In Class 11 (Analysis), Drama is currently offered as an elective for two double spells each week. Over the course of the year, the students are assessed for two SSC Learning Outcomes. The class have a lot of input into the selection of their material and the students’ preferences are taken into account when designing assessment tasks. This year, in Terms 1 and 2, the students devised a drama entitled “Nga purakau o Aotearoa” – Stories of Aotearoa which is a collection of Maori myths and songs. This was performed to the Lower School in Term 2. In Terms 3 and 4, the students elected to work on two one-act plays At this level, students are expected to confidently combine elements, techniques and conventions of drama.
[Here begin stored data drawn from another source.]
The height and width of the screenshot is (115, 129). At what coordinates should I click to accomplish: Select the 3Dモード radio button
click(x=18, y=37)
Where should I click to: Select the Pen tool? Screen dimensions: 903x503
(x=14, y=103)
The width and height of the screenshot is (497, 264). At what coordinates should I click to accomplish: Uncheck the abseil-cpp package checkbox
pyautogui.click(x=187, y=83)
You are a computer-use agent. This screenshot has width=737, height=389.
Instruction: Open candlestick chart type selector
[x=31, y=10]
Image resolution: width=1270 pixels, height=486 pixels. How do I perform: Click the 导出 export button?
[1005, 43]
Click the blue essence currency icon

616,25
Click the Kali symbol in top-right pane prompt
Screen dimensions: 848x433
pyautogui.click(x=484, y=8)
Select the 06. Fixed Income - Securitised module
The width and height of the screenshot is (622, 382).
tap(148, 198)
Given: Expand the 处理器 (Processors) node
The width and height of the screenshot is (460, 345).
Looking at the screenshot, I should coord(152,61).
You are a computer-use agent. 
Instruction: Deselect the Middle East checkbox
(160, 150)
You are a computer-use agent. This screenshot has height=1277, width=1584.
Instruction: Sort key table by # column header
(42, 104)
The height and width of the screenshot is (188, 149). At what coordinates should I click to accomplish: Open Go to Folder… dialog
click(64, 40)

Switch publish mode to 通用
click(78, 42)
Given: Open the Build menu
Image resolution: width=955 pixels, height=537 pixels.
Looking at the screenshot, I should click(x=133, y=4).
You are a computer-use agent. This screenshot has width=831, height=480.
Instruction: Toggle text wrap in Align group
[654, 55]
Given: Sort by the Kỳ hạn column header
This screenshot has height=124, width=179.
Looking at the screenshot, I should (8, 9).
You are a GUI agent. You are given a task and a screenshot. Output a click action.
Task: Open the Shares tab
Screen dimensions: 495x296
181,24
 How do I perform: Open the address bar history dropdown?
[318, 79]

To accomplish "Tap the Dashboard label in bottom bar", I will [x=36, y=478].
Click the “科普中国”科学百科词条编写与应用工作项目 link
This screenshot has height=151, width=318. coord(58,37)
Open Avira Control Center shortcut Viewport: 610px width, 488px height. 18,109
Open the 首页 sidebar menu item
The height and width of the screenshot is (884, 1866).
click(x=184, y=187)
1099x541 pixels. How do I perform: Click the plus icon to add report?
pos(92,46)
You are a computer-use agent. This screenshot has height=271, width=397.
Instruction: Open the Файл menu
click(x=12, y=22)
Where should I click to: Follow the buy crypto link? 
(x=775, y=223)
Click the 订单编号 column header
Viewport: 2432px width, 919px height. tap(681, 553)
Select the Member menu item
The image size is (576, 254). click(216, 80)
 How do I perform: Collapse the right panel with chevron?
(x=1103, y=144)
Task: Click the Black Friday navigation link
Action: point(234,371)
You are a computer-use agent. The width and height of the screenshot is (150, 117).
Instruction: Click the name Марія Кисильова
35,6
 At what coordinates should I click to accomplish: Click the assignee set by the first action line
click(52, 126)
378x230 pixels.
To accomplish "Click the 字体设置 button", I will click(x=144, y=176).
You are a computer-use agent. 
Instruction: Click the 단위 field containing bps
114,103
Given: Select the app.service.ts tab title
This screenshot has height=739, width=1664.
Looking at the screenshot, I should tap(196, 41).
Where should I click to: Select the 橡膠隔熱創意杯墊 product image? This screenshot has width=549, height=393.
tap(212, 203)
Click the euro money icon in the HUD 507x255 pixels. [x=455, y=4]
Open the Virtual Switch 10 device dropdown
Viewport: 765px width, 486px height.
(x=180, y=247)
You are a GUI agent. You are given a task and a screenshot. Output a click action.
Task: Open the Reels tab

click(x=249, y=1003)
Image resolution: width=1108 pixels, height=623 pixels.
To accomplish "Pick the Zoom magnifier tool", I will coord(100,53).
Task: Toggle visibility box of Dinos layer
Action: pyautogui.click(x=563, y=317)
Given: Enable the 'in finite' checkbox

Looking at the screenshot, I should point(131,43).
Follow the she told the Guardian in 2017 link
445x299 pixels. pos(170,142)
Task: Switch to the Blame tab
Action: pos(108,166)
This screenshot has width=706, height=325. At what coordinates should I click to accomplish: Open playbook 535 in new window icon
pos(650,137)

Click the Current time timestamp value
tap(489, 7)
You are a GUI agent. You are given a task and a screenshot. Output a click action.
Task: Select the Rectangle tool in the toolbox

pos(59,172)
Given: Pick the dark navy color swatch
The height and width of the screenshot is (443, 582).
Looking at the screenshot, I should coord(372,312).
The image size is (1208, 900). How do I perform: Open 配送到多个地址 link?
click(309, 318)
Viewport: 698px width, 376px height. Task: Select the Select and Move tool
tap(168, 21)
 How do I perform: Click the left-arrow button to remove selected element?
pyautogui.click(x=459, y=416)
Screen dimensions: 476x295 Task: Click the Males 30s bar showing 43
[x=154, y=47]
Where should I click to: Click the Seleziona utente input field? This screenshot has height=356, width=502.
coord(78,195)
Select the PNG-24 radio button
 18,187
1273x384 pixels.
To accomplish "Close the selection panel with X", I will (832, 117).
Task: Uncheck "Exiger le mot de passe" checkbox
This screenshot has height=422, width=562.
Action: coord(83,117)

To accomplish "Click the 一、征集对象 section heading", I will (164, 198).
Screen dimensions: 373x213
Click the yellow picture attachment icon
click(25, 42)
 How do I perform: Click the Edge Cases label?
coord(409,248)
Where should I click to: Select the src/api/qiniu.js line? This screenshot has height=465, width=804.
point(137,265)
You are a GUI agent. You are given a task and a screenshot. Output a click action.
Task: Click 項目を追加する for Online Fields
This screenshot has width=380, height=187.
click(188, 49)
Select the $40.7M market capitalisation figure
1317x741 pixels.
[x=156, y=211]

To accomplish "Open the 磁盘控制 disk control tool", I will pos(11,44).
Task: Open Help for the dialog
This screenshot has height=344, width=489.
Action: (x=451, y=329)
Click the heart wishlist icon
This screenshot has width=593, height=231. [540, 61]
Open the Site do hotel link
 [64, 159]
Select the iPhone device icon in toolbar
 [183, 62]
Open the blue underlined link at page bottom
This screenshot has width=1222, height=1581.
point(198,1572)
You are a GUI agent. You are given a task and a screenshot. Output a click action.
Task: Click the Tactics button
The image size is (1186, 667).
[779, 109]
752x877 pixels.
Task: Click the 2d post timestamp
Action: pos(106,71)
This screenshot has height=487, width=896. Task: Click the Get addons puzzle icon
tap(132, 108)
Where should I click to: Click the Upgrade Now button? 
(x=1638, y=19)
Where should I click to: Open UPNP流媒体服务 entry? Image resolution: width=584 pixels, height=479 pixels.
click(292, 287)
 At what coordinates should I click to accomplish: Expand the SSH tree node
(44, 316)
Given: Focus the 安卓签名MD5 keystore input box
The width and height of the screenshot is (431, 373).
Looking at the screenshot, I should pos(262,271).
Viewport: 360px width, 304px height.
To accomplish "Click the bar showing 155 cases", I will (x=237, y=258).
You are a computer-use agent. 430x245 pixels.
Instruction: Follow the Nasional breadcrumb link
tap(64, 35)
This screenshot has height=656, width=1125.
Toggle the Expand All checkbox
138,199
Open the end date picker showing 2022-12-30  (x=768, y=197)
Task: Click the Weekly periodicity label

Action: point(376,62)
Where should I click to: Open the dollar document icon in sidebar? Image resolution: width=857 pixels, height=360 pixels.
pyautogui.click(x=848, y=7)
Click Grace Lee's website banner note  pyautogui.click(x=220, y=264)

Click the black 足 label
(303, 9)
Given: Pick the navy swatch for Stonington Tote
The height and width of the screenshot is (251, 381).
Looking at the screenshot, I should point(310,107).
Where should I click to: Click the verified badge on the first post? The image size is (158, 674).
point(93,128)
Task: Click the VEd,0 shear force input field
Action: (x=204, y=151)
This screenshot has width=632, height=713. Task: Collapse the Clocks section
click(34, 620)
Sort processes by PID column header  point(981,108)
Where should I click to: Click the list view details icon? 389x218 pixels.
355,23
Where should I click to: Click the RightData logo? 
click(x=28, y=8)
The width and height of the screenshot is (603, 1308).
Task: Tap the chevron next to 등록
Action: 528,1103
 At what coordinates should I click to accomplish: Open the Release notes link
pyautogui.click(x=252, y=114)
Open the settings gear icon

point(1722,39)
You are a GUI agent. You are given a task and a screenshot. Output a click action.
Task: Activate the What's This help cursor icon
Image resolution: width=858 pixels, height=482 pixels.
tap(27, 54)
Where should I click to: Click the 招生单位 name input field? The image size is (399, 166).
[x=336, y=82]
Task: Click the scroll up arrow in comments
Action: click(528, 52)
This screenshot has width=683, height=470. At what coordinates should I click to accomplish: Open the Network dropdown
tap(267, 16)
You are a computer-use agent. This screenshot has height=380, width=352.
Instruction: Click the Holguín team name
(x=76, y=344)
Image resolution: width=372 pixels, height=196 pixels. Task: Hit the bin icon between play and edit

In Class 12 (Synthesis), Drama is also offered as an elective for two double spells each week. As in Class 11, the students are assessed for two SSC Learning Outcomes over the course of the year. The first assessment task requires the students to produce a group performance, usually scripted, while the other asks the students to research, write and perform their own monologues. This is the culmination of their dramatic journey, exploring what it means to be human while simultaneously owning the space in a solo performance. At this level, students are expected to confidently integrate elements, techniques and conventions of drama. The Class 12 play is also a significant landmark in terms of dramatic development – students are released from classes for four weeks to focus on producing their play. Where in Class 10, students were given some responsibility for production tasks, in Class 12, the students take on substantial production roles and work with their director to produce the play.